» **The problem**: Reproduce only the lines from the line containing "Click the _libgcc_mutex package name" to the end of the entries below, including both of those lines.

» **Extracted material**:
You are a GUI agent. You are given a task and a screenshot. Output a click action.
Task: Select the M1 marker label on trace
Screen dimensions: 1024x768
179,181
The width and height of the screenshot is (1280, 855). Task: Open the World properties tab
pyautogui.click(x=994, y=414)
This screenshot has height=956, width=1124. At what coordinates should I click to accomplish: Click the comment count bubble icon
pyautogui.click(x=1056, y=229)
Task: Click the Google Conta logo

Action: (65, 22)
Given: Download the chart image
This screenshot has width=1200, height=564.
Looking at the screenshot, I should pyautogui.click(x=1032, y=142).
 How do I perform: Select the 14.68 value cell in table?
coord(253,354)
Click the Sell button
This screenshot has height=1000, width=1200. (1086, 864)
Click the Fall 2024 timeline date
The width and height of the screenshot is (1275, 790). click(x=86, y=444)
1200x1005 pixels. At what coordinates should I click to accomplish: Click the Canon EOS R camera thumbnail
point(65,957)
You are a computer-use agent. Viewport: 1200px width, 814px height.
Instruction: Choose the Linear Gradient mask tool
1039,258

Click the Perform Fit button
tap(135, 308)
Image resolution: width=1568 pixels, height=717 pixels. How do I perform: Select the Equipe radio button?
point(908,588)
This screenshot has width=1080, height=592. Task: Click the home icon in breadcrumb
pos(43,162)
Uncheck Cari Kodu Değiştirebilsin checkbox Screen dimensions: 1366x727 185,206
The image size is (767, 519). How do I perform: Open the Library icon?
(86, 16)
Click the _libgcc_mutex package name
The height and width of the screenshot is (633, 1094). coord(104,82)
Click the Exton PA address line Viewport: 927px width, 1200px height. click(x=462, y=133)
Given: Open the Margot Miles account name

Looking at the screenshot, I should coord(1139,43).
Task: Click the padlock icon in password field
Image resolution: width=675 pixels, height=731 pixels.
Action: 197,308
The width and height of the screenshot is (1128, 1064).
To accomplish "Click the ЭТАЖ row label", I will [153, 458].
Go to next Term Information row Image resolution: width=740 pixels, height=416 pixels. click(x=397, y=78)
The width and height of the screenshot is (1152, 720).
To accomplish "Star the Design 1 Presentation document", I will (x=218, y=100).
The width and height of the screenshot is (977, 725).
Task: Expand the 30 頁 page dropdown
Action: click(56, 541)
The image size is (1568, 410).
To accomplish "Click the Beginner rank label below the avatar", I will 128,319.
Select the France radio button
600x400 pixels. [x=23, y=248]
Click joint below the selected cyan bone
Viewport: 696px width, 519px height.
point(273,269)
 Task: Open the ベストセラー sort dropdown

» **Solution for this task**:
Click the _libgcc_mutex package name
The height and width of the screenshot is (633, 1094). coord(104,82)
Click the Exton PA address line Viewport: 927px width, 1200px height. click(x=462, y=133)
Given: Open the Margot Miles account name

Looking at the screenshot, I should coord(1139,43).
Task: Click the padlock icon in password field
Image resolution: width=675 pixels, height=731 pixels.
Action: 197,308
The width and height of the screenshot is (1128, 1064).
To accomplish "Click the ЭТАЖ row label", I will [153, 458].
Go to next Term Information row Image resolution: width=740 pixels, height=416 pixels. click(x=397, y=78)
The width and height of the screenshot is (1152, 720).
To accomplish "Star the Design 1 Presentation document", I will (x=218, y=100).
The width and height of the screenshot is (977, 725).
Task: Expand the 30 頁 page dropdown
Action: click(56, 541)
The image size is (1568, 410).
To accomplish "Click the Beginner rank label below the avatar", I will 128,319.
Select the France radio button
600x400 pixels. [x=23, y=248]
Click joint below the selected cyan bone
Viewport: 696px width, 519px height.
point(273,269)
 Task: Open the ベストセラー sort dropdown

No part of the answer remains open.